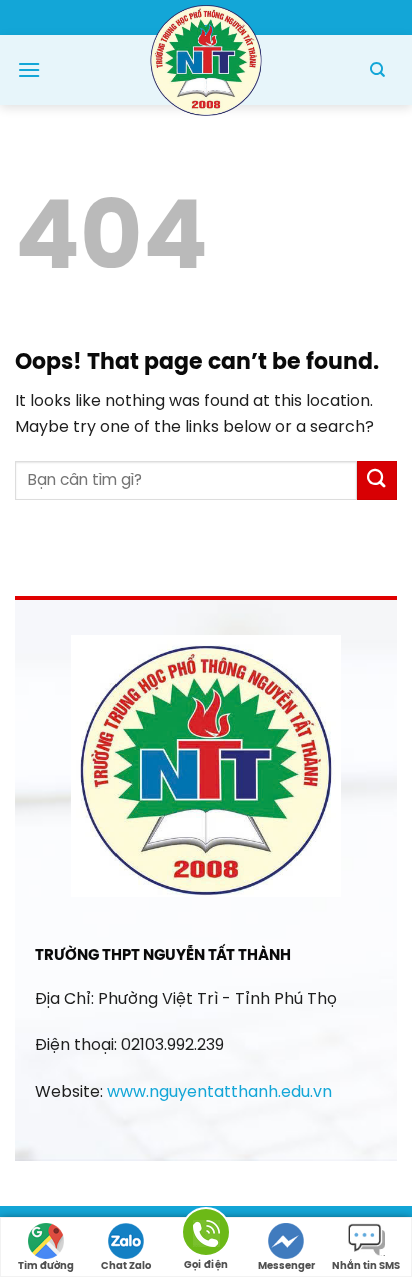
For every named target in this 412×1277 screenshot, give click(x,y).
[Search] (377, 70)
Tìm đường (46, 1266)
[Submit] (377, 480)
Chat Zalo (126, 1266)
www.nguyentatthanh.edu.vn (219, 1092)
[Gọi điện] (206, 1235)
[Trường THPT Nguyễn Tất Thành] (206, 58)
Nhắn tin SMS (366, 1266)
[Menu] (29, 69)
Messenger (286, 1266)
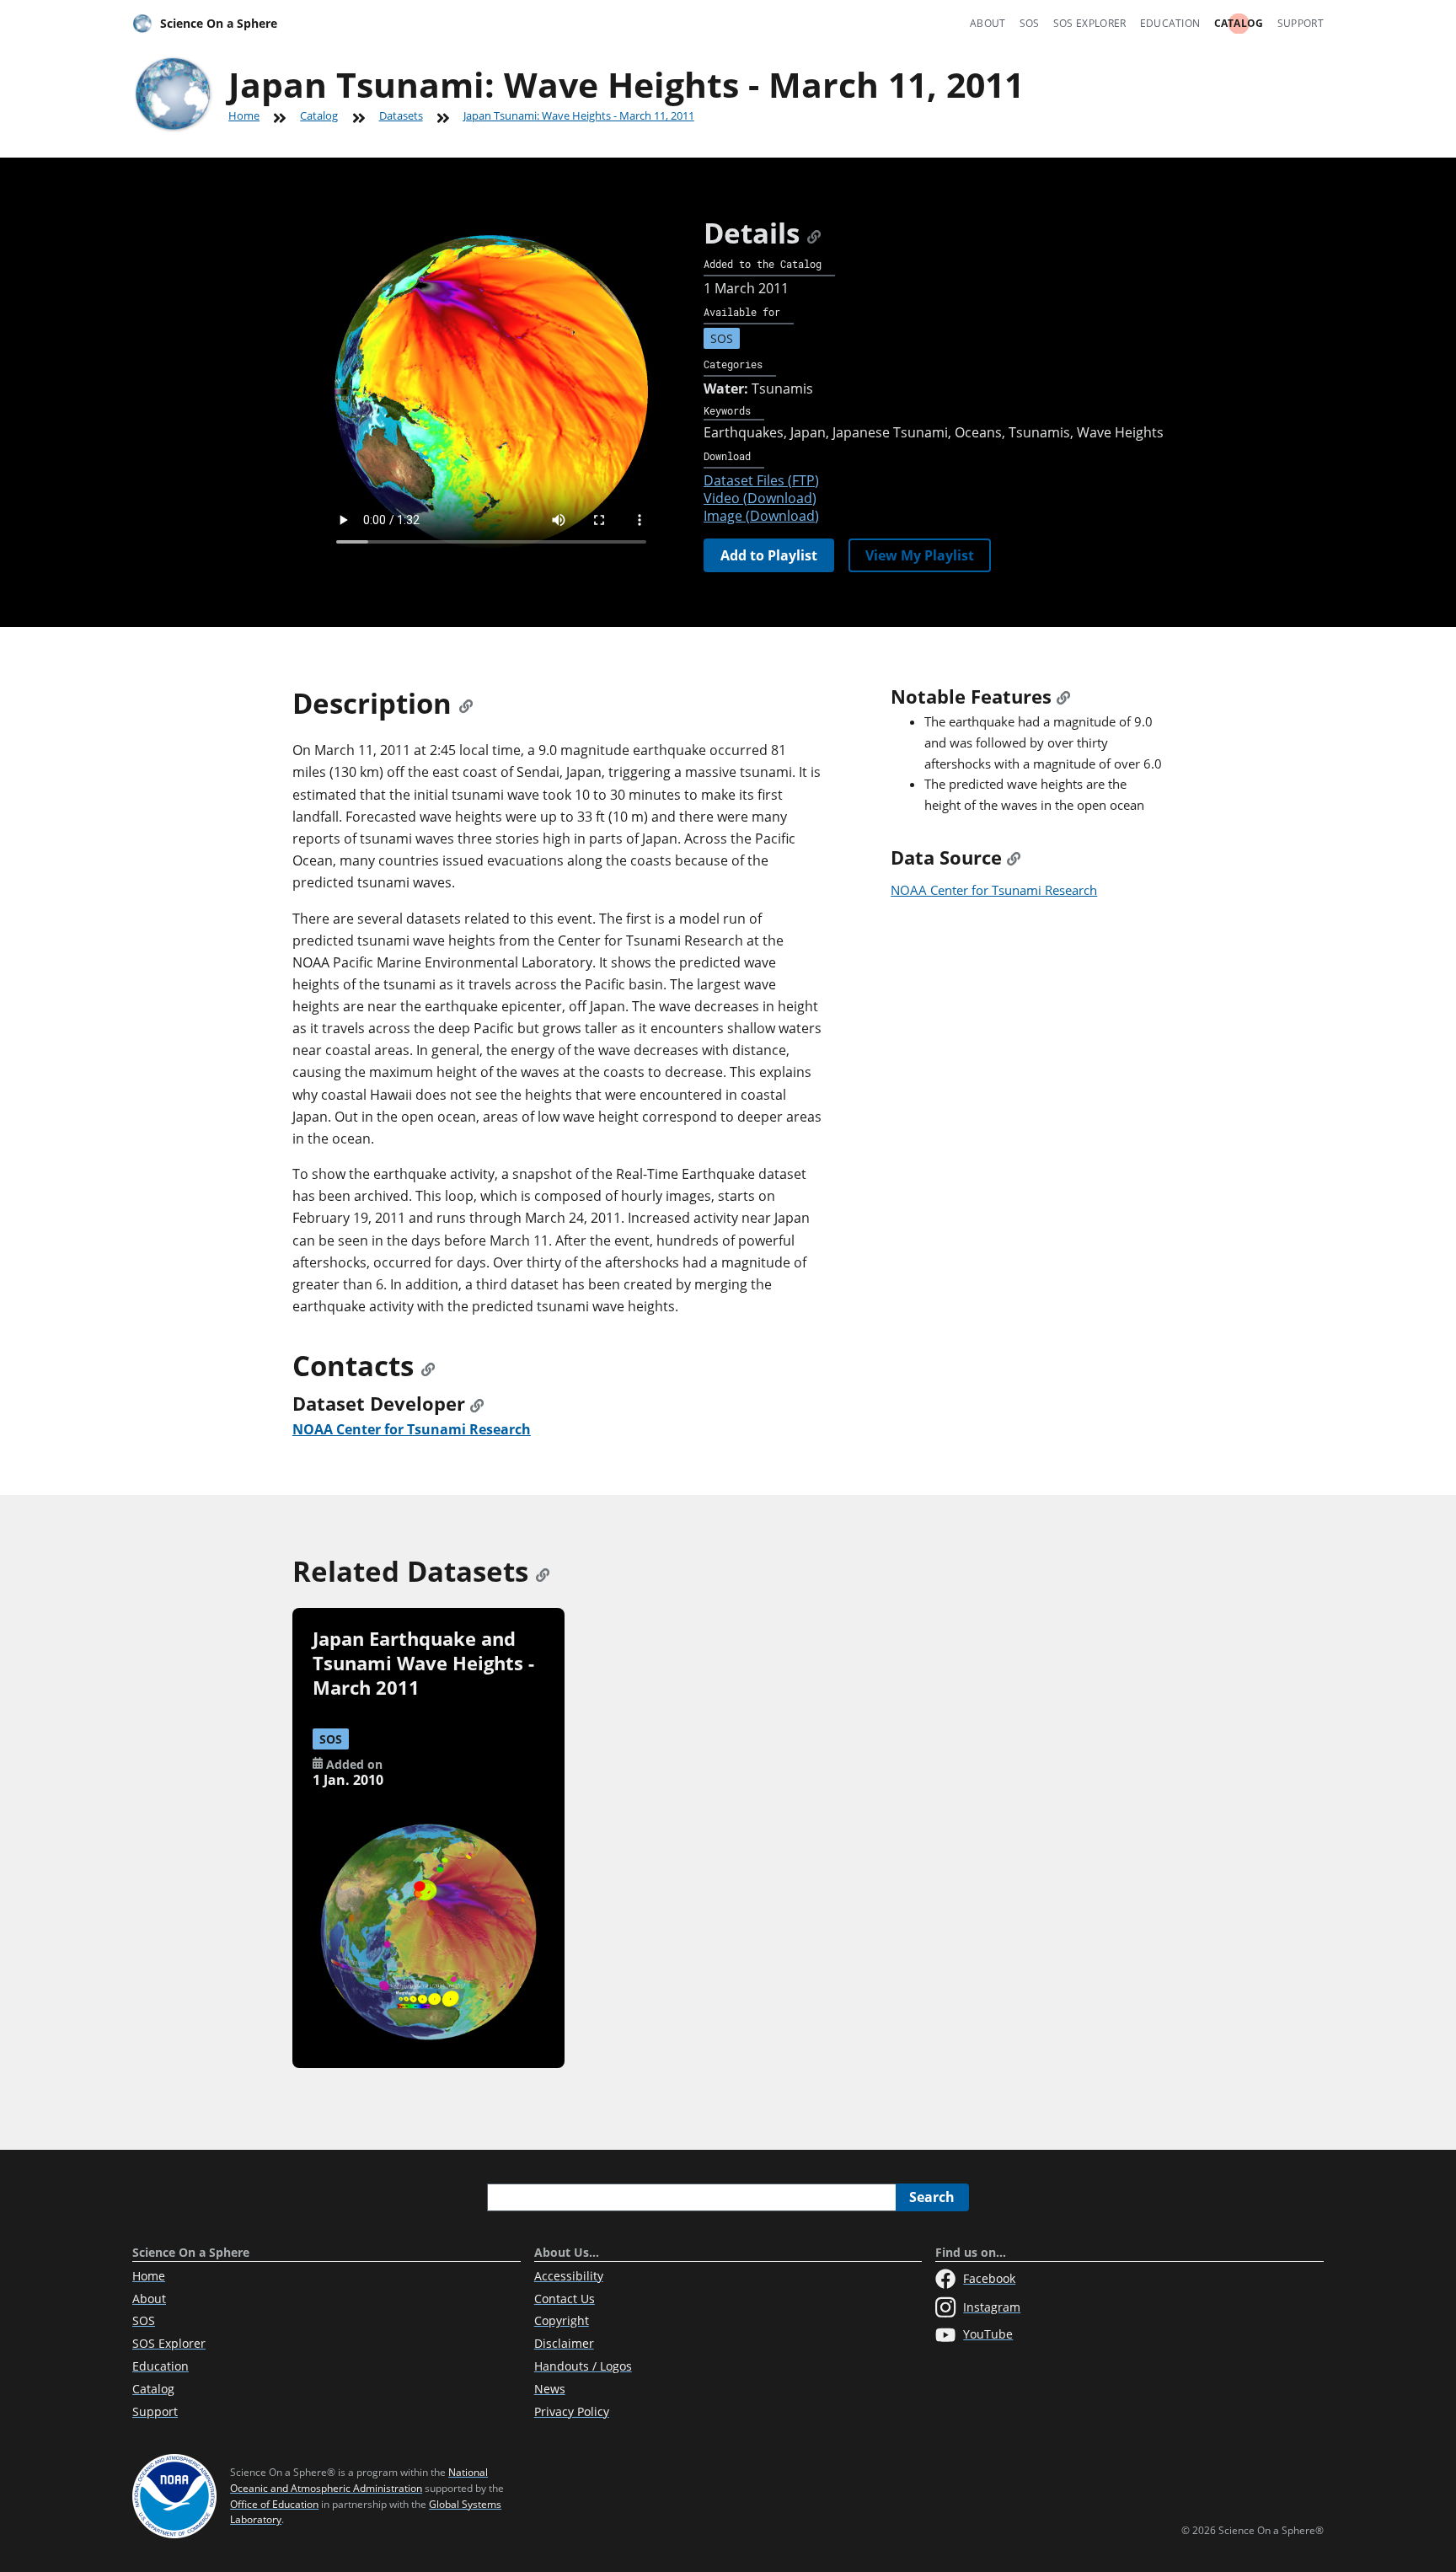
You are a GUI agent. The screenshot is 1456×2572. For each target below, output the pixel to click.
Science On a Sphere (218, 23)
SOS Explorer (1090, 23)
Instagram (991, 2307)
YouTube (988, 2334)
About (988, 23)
==
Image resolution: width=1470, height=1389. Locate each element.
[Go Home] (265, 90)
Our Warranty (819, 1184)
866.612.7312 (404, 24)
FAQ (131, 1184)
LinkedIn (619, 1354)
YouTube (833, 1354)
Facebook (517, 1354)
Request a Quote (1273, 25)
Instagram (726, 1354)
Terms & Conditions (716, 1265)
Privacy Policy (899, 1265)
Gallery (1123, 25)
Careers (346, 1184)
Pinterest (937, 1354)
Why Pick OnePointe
...
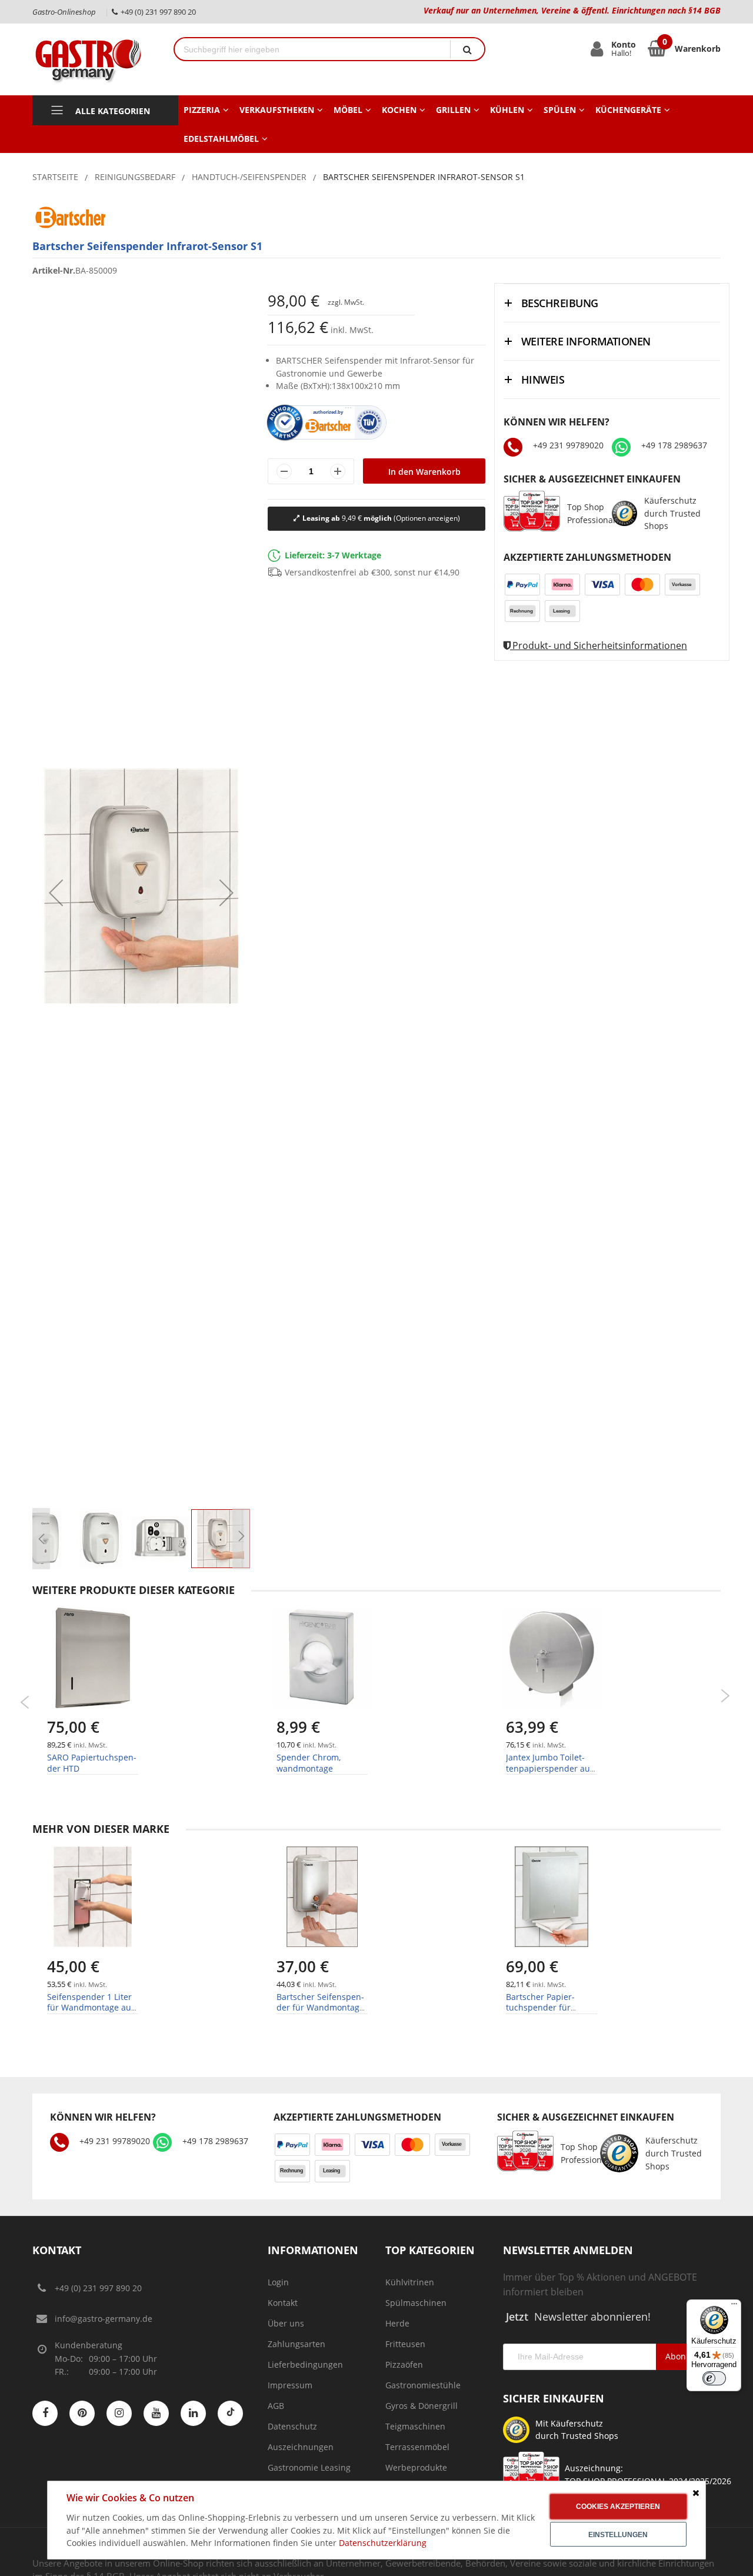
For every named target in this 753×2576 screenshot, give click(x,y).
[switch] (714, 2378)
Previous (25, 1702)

● **Problem description**
Within the listing above, the stretch from the line with "For every named target in this 412×1277" down to the line with "About (988, 23)" is to be given again exactly, end lines included and pictures excluded.

● **Written solution**
For every named target in this 412×1277 screenshot, give click(x,y).
[Search] (377, 70)
Tìm đường (46, 1266)
[Submit] (377, 480)
Chat Zalo (126, 1266)
www.nguyentatthanh.edu.vn (219, 1092)
[Gọi điện] (206, 1235)
[Trường THPT Nguyễn Tất Thành] (206, 58)
Nhắn tin SMS (366, 1266)
[Menu] (29, 69)
Messenger (286, 1266)
You are a GUI agent. The screenshot is 1456×2572. For each target below, output the pixel to click.
Science On a Sphere (218, 23)
SOS Explorer (1090, 23)
Instagram (991, 2307)
YouTube (988, 2334)
About (988, 23)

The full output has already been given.